Llueve, al menos aquí. No sé qué pasará los próximos meses; pero, mientras tengamos agua para abastecer al turismo, parece que la sequía será soportable. Si los campos se mueren, el mercado, ávido, nos proveerá de comida y de lo que haga falta. Venga de donde venga y a expensas de quien sea. En este modelo de sociedad en la que vivimos, si el campesinado es solo un sector económico, la explotación agraria familiar —pequeña y mediana— desaparecerá.
No controlamos el tiempo, la sequía ni las tormentas.

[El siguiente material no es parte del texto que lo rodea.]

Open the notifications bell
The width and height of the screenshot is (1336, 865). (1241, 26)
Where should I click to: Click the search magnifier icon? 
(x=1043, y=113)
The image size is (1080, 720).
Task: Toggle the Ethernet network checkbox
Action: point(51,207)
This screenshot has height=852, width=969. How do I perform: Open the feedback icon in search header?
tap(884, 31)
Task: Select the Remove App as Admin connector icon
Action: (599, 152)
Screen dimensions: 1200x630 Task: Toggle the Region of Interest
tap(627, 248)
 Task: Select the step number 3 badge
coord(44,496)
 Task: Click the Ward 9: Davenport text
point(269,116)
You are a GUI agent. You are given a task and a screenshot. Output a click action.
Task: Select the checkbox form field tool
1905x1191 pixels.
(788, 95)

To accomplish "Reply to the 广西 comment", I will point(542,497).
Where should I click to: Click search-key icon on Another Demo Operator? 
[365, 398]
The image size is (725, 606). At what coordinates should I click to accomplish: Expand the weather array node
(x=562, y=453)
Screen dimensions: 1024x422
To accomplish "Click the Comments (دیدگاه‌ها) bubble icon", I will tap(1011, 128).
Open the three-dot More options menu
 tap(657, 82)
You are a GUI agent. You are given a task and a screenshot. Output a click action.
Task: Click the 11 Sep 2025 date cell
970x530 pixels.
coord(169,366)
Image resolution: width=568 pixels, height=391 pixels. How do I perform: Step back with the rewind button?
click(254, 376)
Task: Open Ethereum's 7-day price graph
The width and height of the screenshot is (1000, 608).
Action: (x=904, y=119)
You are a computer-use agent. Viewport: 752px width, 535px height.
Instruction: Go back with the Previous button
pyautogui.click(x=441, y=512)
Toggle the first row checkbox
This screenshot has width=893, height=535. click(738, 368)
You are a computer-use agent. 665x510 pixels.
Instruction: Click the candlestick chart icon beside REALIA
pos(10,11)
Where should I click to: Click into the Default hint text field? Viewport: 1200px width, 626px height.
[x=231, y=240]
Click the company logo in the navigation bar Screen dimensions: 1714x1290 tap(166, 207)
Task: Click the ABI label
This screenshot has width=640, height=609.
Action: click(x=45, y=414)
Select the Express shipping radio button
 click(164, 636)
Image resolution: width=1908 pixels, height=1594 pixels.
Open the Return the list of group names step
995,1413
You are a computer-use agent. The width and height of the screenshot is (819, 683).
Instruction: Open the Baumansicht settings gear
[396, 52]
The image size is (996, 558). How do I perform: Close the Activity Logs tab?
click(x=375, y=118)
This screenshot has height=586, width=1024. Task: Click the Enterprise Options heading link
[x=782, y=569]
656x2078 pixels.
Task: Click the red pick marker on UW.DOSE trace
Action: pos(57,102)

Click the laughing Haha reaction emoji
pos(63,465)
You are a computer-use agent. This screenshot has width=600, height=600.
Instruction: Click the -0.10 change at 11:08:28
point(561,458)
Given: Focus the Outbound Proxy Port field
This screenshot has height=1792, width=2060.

Y quizás, claro, esto quiere decir que no controlamos todos los medios de producción. Jornaleros del sol y la lluvia y los días largos.
Este campesinado pequeño y mediano que en los Países Catalanes a menudo tiene la tierra, las herramientas y las manos ásperas. Trabajadores precarios y a la vez empresarios: controlamos los medios de producción. Pero no controlamos el tiempo, la sequía o las tormentas. Y quizás, claro, esto quiere decir que no controlamos todos los medios de producción. Jornaleros del sol y la lluvia y los días largos. De las abejas y otros polinizadores. De la sazón, de la tierra.
Y en esta dependencia los campos y los rebaños forman paisajes resistentes al fuego, capaces de retrasar o frenar incendios. Paisajes bonitos ante la mirada humana y paisajes diversos y variados que son hábitat de tantas especies animales y vegetales. Milenios de contrato recíproco, en un tipo de simbiosis en la que la naturaleza y las personas somos una misma cosa moviéndose conjuntamente. Pero en el capitalismo del siglo xxi estas historias quedan fuera del contrato económico que rige nuestras vidas y el mercado no perdona.
Llueve, y quizás será poco. O quizás lloverá demasiado. Hoy es Primero de Mayo y trabajamos, porque solo tenemos nuestras manos.